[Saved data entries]
=== Section Start ===

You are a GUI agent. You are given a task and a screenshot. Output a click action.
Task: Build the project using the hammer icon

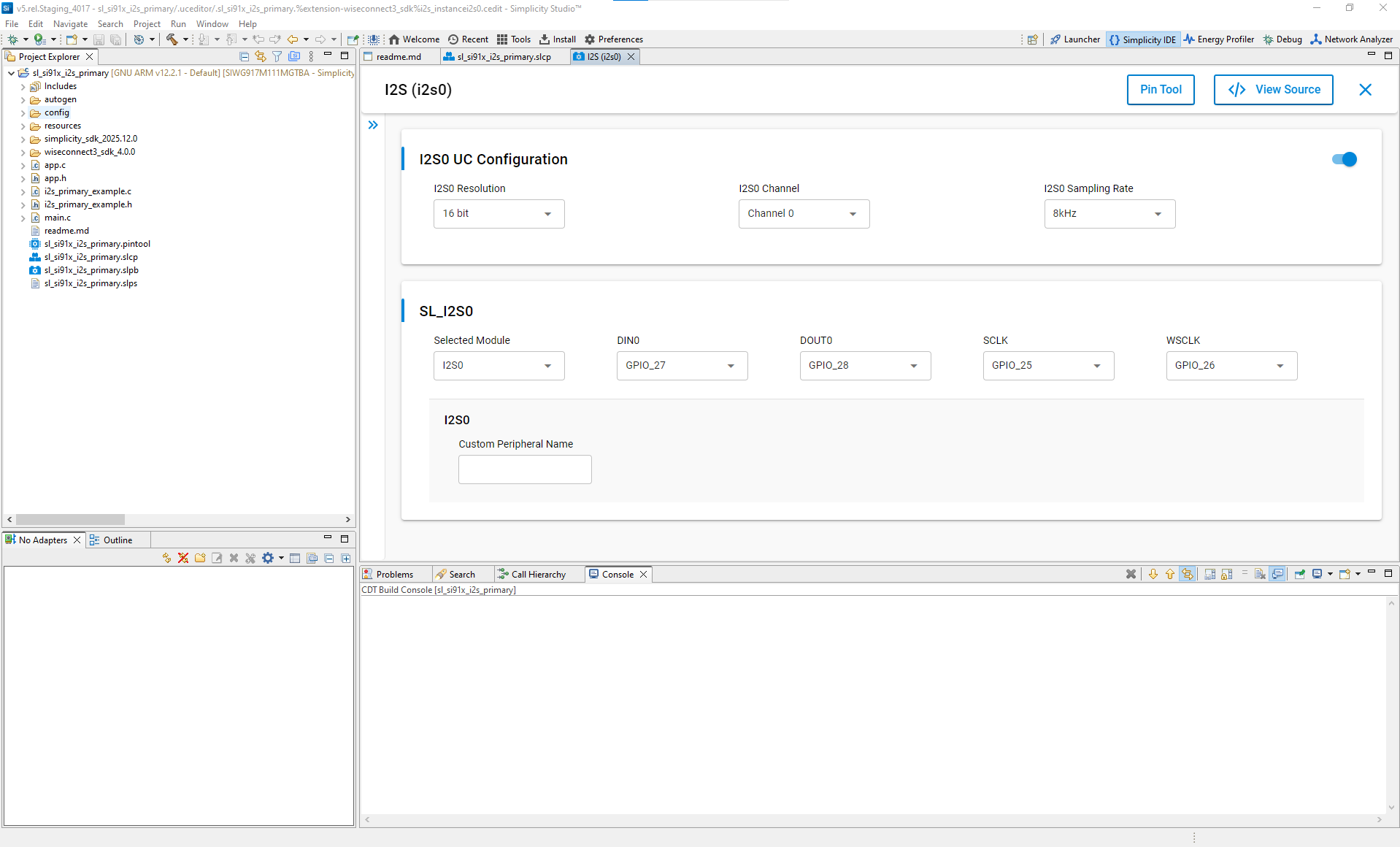[173, 39]
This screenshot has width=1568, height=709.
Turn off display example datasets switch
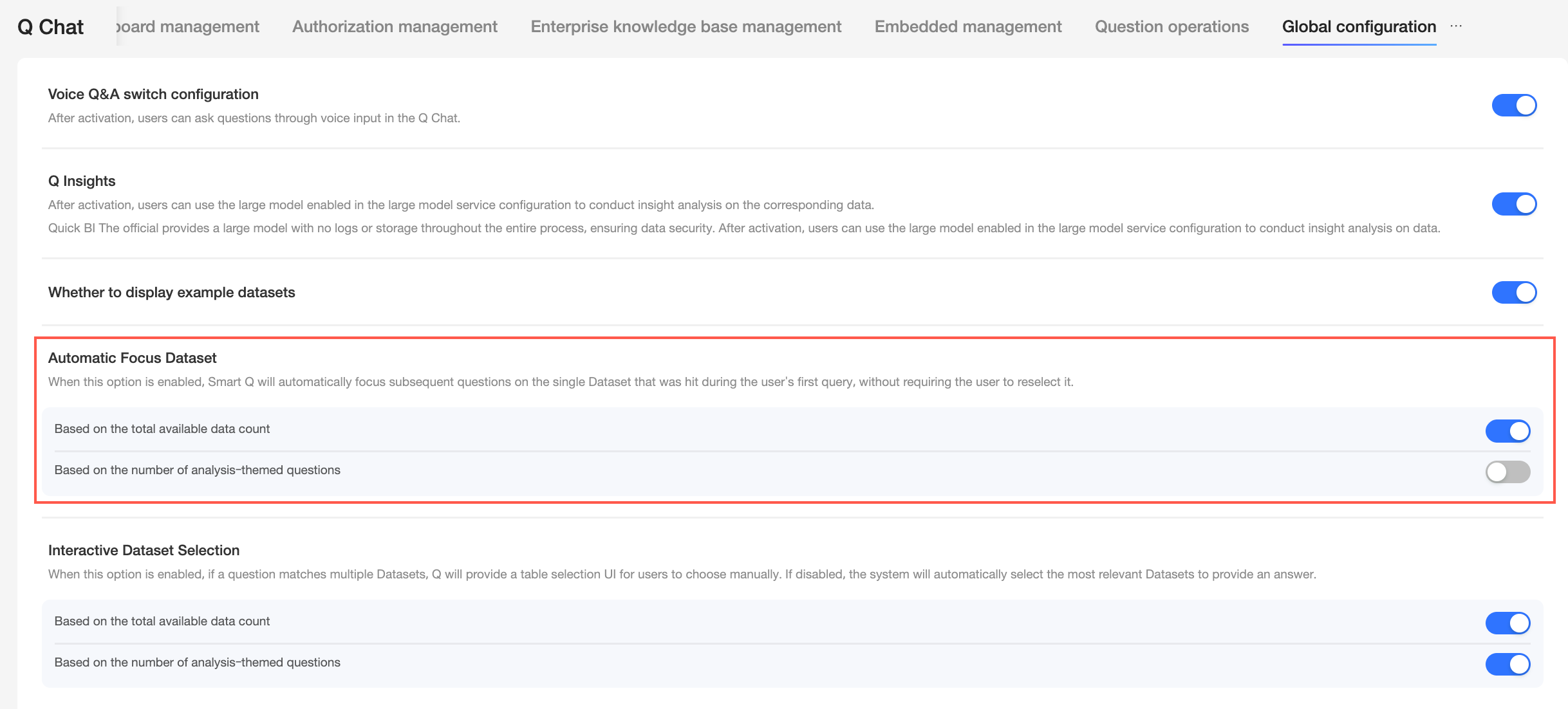click(x=1513, y=292)
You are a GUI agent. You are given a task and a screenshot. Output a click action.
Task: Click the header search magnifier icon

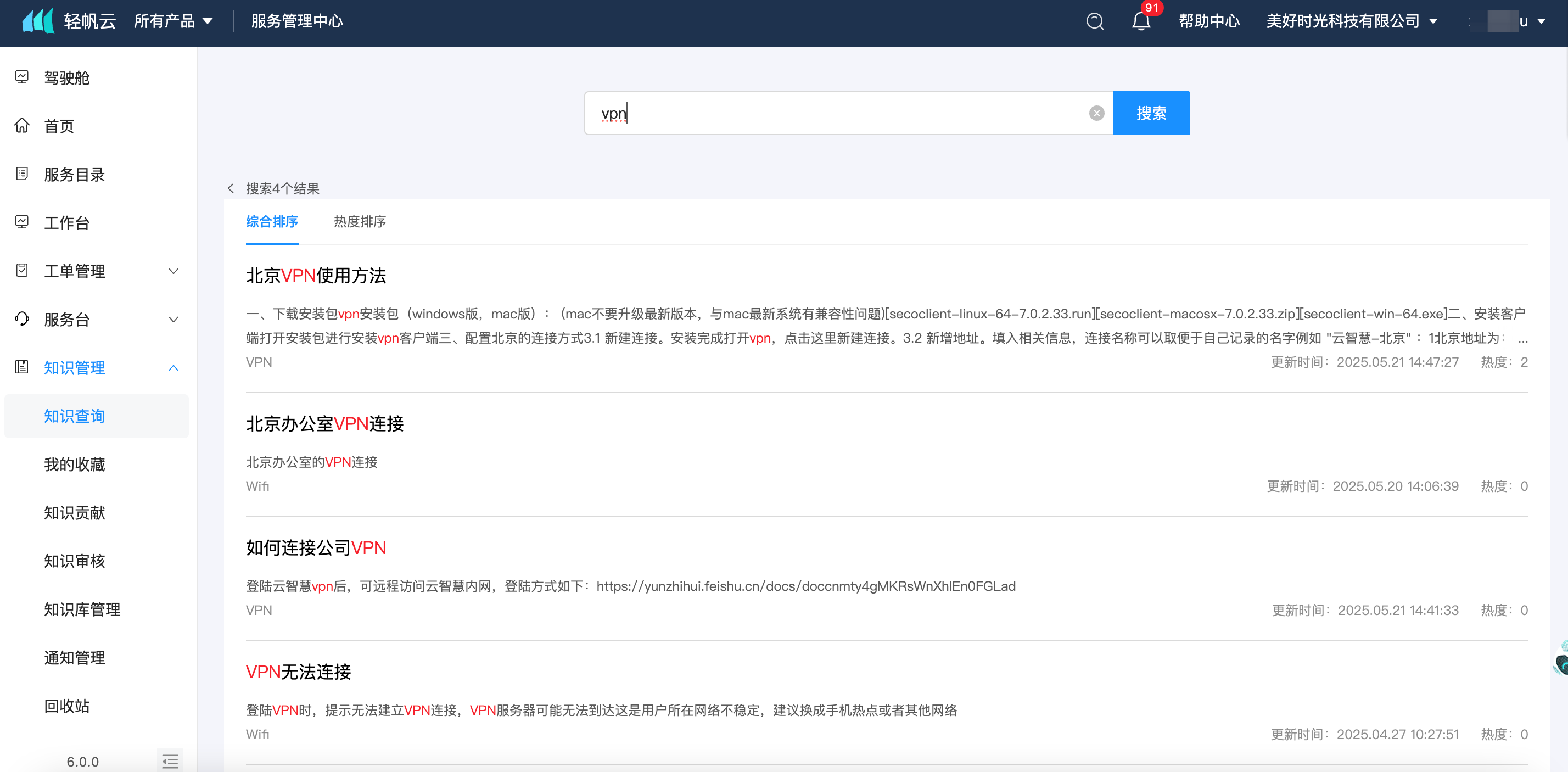[x=1094, y=21]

=== Section End ===

Start at the first line and set down all of the data exactly, passing over the pictures.

__Problem solution__:
You are a GUI agent. You are given a task and a screenshot. Output a click action.
Task: Build the project using the hammer icon

[173, 39]
This screenshot has width=1568, height=709.
Turn off display example datasets switch
click(x=1513, y=292)
You are a GUI agent. You are given a task and a screenshot. Output a click action.
Task: Click the header search magnifier icon

[x=1094, y=21]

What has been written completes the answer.